The European Banking Authority (EBA) is stepping up its game in the crypto space. With its new Regulation (EU) 2023/1113, open for feedback until February 26, 2024, the EBA is extending its regulatory reach, which initially kicked off in 2015, to include certain crypto-assets. This move is all about getting a better handle on tracing crypto transactions and reducing risks like money laundering and terrorist financing.
Here's what's on the table:
Filling in the Blanks: The guidelines zoom in on spotting and fixing missing or incomplete info in crypto transactions.
Tailored Procedures: They're setting up ways to deal with transfers that are missing key details.
Risk-Based Approach: This is a big one. The guidelines give Payment Service Providers (PSPs), their intermediaries, and Crypto-Asset Service Providers (CASPs) some room to align their compliance efforts with their operational scale and risk exposure.
In this article, we dive into these guidelines, explore how they might impact various players in the crypto scene, and see how they stack up against broader EU regulations and global standards.
The EBA isn't just throwing rules at the wall to see what sticks. They've thought this through, addressing complex tech issues like:
If the proposed guidelines become official, the workload for Payment Service Providers (PSPs) and Crypto-Asset Service Providers (CASPs) is set to increase dramatically.
To illustrate, under the new regulations, CASPs will have to dive deeper into data collection. This includes classifying customer transactions by the types of goods or services, identifying the nature of the transaction – whether it's for personal or business purposes, and scrutinizing transaction patterns to figure out the reasons behind payments and receipts.
The complexity doesn't end there. CASPs must navigate the diverse protocols in the crypto and blockchain arena – some are open-network, some are closed-network, and others don't favor any particular network. Not all of these protocols work well together, so CASPs will find themselves juggling multiple protocols to facilitate smooth transactions with each party involved. This juggling act is crucial to meet the EBA's Travel Rule requirements, which aim to prevent data integration snags and compliance slip-ups.
Moreover, CASPs are expected to up their game in ensuring seamless and compatible information transfer in line with the heightened data requirements. They'll need to accurately convey extensive details, including names, addresses, countries, personal document numbers, customer IDs, and even birth dates and places of the parties in the transaction.

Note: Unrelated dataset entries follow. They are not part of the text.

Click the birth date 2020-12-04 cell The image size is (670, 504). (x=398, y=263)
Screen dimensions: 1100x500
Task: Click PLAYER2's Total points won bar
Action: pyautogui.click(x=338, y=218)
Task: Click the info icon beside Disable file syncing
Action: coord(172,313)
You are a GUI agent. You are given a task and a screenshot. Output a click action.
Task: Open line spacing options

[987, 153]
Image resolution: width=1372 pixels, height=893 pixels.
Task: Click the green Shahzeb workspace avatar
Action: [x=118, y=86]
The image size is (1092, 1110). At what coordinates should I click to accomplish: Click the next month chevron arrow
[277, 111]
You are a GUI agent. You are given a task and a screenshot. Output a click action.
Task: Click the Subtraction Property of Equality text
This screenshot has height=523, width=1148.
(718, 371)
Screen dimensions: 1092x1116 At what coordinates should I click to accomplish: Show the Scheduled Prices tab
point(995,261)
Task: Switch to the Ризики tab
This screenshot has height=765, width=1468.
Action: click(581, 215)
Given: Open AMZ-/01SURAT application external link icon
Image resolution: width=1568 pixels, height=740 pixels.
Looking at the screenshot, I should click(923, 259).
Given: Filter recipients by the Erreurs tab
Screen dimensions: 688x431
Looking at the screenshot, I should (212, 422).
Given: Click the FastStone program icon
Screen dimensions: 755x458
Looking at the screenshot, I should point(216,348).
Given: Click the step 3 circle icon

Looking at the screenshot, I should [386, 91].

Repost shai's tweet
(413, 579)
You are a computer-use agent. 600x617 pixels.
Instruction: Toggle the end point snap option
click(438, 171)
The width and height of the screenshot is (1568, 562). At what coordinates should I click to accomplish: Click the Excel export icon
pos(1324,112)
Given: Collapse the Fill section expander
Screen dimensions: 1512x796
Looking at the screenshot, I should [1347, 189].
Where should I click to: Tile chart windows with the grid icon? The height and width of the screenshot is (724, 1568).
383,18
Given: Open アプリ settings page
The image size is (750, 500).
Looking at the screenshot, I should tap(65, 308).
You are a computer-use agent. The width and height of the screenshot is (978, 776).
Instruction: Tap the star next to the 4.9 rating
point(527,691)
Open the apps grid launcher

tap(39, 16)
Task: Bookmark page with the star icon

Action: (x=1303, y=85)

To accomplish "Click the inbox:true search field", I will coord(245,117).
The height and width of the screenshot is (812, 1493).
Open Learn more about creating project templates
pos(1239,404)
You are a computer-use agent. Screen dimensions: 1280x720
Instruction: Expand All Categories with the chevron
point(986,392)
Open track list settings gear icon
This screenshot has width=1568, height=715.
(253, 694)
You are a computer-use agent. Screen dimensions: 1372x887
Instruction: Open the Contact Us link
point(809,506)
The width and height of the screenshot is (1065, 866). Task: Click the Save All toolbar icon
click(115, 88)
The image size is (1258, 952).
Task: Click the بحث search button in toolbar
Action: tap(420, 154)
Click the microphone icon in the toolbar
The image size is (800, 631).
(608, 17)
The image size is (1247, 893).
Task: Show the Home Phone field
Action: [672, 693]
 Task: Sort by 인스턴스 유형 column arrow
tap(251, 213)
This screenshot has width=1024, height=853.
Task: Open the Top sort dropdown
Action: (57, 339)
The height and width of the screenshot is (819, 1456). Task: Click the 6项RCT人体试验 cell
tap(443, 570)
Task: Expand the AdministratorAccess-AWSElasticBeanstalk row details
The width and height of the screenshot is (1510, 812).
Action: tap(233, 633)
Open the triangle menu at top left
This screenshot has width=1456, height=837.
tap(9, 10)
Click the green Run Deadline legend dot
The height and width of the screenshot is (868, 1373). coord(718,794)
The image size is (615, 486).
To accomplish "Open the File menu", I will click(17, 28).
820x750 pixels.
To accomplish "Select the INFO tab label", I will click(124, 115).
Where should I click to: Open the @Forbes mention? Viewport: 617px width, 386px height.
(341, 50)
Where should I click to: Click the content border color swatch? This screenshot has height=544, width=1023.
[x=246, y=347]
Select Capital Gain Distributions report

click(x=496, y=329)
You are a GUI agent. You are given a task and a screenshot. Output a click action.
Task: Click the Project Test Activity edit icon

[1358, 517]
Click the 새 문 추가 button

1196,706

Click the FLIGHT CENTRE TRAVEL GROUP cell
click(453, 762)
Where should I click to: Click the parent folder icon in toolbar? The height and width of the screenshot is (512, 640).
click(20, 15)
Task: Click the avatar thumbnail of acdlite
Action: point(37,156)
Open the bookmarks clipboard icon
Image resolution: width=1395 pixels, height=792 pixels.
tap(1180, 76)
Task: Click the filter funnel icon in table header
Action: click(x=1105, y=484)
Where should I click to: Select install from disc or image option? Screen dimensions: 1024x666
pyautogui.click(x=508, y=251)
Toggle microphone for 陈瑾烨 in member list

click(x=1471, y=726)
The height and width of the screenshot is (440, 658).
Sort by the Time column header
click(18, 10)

The scenario gets even more intricate with self-hosted wallets. Previously, CASPs only needed to record wallet addresses and verify ownership for transactions above 1,000 Euros. Now, they have to individually track each transfer, whether it's to or from a self-hosted wallet, identify the parties involved, prove ownership, and implement necessary safeguards.
Overall, CASPs are looking at a significant ramp-up in responsibilities. This necessitates more advanced technological solutions and a more thorough approach to gathering and transmitting information. They'll have to be extra vigilant in their operations, as every aspect will demand closer attention. The enhanced obligations could lead to higher compliance costs and potential delays, especially initially due to the complexity and newness of these requirements.
Under the potential new rules, non-EU parties involved in transactions with EU-based counterparts would face broader data disclosure requirements.
This involves providing basic location information like the country name, postal codes, cities, states, provinces, and even down to the level of municipalities, street names, building numbers, and names.
In instances where the provided name, account number, address, and other official documents don't clearly identify the parties involved, an extra layer of information would be necessary. This means that Crypto-Asset Service Providers (CASPs) would also need to gather and disclose personal details like the date and place of birth of the individuals participating in the transaction.
So, any non-EU crypto firms doing business with EU counterparts will need to be ready to share a lot more data.
As we're in the consultation phase, it's a waiting game to see if these guidelines strike the right balance between tight security and fostering innovation in blockchain technology. For now, it's a matter of watching and waiting as the situation unfolds.